• Selected extract
Bitter Pill

Amani Saini, BA’09, wants to establish routine genetic tests in Canada to combat one of the country’s leading, but little recognized, causes of death. And for her, it’s personal.

It happened in the fall of 2010, when students at UBC were writing their midterms. Amani Saini’s younger sister, a 19‑year‑old studying anthropology, called her family’s home in Abbotsford and asked her parents to come and pick her up. She wasn’t feeling well. Saini knew her sister wouldn’t miss exams unless she had been stricken with something particularly nasty, but she could not have anticipated the rapid and severe worsening of symptoms a short time later that would lead to a surreal and terrifying vigil at Vancouver General Hospital’s ICU, praying for her little sister’s life.

Courtesy of the University of British Columbia Sequencing Centre at Pharmaceutical Sciences.

Saini’s sister was suffering from toxic epidermal necrolysis. It caused her eyes to burn, her body to blister, and her skin to peel off. A doctor told the family to prepare for a funeral, says Saini, still shaken by the memory. Almost as shocking as the symptoms and dire diagnosis was the cause: an adverse drug reaction to the ibuprofen in a common over‑the‑counter medication she had taken to treat an ordinary cold.

• Collected data items
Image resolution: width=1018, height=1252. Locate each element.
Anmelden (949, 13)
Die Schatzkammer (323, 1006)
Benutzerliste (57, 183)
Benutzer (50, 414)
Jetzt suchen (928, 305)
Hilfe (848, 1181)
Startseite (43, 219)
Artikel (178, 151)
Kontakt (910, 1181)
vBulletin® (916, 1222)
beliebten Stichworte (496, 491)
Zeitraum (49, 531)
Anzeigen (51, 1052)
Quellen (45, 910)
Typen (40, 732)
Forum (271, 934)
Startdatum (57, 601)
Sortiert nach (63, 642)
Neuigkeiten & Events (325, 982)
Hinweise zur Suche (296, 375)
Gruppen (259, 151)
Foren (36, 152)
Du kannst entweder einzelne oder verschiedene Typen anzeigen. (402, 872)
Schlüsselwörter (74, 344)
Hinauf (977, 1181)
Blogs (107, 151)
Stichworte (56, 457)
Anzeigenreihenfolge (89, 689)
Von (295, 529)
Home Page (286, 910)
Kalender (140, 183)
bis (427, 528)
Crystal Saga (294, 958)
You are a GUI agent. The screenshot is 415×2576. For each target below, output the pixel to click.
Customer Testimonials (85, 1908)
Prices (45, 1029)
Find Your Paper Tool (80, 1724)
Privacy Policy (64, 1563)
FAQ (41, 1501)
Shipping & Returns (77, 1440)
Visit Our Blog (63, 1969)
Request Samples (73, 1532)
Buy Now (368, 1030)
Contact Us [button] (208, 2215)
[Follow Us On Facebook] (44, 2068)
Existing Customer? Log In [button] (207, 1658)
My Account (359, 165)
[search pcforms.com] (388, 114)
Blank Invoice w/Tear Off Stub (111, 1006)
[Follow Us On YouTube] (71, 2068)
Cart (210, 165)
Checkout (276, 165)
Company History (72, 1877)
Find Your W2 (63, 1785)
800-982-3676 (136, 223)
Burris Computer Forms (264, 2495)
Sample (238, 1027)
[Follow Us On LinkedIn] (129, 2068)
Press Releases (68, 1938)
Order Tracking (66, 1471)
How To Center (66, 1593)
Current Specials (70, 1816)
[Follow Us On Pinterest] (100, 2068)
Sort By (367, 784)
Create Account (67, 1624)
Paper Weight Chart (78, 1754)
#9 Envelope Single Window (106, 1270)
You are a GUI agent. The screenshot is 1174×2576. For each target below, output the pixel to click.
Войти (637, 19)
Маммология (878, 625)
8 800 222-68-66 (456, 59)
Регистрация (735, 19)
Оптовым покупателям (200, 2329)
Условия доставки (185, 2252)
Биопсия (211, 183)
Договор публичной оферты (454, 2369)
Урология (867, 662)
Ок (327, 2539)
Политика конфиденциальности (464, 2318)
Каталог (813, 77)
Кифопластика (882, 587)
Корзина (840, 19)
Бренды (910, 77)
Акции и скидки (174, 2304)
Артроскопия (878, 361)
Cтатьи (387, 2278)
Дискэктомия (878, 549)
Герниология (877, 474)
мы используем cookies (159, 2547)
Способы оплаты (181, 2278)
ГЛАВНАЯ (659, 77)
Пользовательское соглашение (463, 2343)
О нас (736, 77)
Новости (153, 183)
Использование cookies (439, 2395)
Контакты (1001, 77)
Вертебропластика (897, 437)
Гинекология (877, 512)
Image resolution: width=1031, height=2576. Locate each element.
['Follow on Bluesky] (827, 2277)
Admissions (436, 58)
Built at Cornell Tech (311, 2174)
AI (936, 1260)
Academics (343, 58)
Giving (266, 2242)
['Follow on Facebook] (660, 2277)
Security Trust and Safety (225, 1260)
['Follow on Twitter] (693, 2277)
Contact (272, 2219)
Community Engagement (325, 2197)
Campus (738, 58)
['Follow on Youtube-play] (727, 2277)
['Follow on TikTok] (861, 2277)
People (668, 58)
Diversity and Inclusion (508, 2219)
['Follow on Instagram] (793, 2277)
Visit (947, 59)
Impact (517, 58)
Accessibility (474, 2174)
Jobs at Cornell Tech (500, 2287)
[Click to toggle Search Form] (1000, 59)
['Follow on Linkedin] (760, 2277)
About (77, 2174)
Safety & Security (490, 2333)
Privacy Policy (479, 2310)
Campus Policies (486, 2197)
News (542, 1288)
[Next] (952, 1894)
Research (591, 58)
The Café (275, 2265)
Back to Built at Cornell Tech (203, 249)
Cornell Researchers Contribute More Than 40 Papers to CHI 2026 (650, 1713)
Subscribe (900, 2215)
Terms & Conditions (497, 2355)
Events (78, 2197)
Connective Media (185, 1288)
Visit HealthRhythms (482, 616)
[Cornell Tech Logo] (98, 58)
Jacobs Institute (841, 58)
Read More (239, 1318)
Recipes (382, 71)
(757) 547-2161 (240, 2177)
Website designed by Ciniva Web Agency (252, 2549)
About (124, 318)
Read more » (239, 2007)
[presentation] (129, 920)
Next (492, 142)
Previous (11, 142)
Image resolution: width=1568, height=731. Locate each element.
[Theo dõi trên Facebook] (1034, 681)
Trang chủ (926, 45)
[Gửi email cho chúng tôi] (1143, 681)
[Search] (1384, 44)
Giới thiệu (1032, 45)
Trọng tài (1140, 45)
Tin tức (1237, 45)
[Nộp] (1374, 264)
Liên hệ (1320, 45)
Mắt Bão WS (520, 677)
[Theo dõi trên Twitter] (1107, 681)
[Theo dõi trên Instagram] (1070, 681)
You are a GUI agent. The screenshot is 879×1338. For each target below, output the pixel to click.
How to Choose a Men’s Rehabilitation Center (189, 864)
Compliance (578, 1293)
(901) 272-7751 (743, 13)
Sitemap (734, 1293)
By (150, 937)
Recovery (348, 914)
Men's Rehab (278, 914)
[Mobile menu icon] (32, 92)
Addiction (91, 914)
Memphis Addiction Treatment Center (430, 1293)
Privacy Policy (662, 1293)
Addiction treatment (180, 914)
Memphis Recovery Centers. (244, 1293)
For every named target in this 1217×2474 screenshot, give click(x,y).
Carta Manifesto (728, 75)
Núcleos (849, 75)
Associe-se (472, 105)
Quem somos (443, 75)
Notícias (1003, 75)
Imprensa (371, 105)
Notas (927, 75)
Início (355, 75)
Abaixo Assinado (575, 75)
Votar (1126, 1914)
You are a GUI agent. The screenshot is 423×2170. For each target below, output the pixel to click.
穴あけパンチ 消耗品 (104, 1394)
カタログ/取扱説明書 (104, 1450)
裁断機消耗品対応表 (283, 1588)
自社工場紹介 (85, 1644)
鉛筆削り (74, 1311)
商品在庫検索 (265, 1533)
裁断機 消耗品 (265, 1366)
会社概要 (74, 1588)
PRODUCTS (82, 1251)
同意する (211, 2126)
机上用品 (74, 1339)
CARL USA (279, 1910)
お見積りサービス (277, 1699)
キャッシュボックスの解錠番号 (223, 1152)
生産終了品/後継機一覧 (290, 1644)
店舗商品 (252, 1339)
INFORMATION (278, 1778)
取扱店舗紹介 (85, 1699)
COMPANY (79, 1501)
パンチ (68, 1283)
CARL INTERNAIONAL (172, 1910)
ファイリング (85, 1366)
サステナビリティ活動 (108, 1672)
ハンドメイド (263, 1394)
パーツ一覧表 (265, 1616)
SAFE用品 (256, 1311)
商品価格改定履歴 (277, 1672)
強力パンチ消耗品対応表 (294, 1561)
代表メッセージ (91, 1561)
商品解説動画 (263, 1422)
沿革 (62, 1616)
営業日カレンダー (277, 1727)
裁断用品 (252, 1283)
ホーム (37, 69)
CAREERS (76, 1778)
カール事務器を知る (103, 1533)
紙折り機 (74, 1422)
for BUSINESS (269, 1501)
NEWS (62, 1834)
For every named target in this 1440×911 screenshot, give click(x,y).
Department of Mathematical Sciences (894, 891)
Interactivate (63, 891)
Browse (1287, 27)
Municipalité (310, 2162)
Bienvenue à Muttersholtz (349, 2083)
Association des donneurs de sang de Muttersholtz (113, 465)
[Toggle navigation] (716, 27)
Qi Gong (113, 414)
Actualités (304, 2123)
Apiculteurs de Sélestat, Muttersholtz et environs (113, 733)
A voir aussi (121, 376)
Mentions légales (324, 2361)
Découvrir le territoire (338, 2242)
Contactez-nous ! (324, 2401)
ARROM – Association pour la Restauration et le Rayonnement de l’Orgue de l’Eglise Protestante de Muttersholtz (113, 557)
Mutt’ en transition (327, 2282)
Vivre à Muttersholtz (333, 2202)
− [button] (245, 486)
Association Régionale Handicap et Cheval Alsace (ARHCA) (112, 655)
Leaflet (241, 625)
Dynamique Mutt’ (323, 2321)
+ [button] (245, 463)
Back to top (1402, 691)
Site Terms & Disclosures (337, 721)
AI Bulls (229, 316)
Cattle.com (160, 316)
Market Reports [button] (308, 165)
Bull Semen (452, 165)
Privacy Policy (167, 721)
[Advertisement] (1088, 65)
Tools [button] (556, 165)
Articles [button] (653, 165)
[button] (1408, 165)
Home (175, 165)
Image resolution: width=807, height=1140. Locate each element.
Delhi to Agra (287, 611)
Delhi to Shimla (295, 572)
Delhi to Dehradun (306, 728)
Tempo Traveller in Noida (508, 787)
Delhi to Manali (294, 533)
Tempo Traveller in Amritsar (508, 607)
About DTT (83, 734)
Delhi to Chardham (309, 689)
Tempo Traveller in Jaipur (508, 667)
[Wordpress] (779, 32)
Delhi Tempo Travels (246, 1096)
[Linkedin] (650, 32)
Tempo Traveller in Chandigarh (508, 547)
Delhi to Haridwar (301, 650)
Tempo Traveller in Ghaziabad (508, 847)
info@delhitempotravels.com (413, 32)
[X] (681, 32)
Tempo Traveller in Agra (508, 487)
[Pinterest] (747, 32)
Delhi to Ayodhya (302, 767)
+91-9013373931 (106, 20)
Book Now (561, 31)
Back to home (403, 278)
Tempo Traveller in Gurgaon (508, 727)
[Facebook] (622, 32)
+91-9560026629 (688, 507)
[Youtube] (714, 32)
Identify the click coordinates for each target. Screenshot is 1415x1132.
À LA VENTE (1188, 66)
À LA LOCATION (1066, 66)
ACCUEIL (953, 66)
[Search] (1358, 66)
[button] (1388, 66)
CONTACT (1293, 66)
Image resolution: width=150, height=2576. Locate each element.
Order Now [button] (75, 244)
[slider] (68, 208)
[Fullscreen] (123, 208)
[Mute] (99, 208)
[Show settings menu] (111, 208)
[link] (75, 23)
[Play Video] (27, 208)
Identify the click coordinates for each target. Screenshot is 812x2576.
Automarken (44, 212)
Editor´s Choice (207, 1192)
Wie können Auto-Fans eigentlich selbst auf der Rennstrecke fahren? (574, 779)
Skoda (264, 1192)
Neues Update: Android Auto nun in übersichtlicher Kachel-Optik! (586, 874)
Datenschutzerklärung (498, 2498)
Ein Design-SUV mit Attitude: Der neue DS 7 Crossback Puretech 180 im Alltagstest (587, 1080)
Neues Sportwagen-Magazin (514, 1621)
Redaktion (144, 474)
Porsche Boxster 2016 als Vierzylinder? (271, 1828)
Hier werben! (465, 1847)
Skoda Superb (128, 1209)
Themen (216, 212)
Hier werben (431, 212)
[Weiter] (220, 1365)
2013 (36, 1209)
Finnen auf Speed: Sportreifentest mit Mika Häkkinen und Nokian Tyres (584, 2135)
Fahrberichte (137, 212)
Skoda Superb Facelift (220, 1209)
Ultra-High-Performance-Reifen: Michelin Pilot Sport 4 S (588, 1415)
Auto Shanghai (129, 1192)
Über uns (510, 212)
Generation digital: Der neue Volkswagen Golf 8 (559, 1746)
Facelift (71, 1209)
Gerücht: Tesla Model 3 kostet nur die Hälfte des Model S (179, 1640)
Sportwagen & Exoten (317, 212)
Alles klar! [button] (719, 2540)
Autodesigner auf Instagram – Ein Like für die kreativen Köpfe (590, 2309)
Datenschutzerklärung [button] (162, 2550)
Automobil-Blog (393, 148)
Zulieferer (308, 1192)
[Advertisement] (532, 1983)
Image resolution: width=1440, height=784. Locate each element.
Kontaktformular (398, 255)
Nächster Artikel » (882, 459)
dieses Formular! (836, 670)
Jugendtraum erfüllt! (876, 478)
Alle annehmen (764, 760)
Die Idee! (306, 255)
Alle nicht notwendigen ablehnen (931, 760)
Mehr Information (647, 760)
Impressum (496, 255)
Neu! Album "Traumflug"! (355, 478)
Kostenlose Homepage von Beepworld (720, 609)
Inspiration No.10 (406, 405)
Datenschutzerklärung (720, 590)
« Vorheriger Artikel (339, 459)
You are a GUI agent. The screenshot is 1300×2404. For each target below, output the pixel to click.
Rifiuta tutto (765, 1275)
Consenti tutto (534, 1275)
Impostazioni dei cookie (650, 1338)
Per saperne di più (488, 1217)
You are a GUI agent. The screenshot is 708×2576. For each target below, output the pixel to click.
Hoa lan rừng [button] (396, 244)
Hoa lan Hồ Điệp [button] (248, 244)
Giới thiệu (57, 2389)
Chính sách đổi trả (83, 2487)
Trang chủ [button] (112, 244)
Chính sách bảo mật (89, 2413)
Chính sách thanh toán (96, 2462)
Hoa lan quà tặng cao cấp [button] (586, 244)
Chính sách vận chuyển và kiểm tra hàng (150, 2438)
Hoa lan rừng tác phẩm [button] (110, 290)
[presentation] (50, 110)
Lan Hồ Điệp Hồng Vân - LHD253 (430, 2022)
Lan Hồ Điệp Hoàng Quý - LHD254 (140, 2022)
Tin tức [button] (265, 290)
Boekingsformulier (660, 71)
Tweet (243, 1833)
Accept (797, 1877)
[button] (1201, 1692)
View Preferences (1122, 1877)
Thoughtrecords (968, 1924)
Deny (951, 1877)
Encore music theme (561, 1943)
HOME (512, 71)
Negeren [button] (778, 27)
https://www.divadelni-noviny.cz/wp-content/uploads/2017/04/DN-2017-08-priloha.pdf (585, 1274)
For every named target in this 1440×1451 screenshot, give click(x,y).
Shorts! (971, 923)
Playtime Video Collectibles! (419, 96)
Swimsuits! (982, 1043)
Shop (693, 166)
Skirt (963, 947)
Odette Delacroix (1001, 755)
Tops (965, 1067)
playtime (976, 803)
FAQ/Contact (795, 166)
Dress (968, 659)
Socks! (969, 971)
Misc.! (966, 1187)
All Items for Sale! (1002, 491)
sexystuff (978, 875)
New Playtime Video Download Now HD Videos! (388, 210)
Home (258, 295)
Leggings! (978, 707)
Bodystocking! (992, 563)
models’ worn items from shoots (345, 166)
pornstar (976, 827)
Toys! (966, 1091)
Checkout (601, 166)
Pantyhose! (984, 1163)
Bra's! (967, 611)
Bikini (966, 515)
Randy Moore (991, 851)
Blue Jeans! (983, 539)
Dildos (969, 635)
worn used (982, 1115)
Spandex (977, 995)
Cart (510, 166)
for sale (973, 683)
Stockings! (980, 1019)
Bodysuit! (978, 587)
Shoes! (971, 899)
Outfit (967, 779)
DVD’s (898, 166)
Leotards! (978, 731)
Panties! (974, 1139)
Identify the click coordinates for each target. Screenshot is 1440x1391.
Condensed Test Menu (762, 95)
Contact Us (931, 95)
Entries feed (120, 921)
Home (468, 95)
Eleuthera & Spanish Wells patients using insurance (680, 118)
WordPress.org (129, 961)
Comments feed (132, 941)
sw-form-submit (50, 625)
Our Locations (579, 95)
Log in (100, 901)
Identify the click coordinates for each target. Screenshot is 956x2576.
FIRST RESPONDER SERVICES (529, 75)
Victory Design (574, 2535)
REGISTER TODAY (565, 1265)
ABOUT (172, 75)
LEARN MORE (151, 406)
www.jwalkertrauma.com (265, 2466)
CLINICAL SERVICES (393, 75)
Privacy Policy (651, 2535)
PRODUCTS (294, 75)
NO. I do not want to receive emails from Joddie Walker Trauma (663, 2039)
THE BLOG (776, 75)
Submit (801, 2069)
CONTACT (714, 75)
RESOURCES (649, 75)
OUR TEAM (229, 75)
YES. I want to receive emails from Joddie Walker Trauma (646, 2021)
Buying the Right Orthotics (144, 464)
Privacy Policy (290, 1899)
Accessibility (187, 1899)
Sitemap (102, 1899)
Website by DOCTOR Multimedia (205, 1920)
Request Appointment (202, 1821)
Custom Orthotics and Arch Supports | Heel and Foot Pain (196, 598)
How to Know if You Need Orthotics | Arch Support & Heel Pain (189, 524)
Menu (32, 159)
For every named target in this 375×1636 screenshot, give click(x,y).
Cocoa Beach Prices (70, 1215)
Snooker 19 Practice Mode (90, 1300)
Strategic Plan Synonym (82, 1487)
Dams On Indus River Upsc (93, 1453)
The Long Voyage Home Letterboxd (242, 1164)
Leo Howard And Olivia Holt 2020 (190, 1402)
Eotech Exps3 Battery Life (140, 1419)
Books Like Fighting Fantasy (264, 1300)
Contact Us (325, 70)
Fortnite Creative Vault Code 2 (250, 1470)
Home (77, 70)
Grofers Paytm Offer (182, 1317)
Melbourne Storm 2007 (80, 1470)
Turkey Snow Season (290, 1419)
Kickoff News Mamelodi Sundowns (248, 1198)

• Task objective
Please quote the whole "Bitter Pill" article word for word. The items are separate material and have no connection to the article.

• Final answer
Bitter Pill

Amani Saini, BA’09, wants to establish routine genetic tests in Canada to combat one of the country’s leading, but little recognized, causes of death. And for her, it’s personal.

It happened in the fall of 2010, when students at UBC were writing their midterms. Amani Saini’s younger sister, a 19‑year‑old studying anthropology, called her family’s home in Abbotsford and asked her parents to come and pick her up. She wasn’t feeling well. Saini knew her sister wouldn’t miss exams unless she had been stricken with something particularly nasty, but she could not have anticipated the rapid and severe worsening of symptoms a short time later that would lead to a surreal and terrifying vigil at Vancouver General Hospital’s ICU, praying for her little sister’s life.

Courtesy of the University of British Columbia Sequencing Centre at Pharmaceutical Sciences.

Saini’s sister was suffering from toxic epidermal necrolysis. It caused her eyes to burn, her body to blister, and her skin to peel off. A doctor told the family to prepare for a funeral, says Saini, still shaken by the memory. Almost as shocking as the symptoms and dire diagnosis was the cause: an adverse drug reaction to the ibuprofen in a common over‑the‑counter medication she had taken to treat an ordinary cold.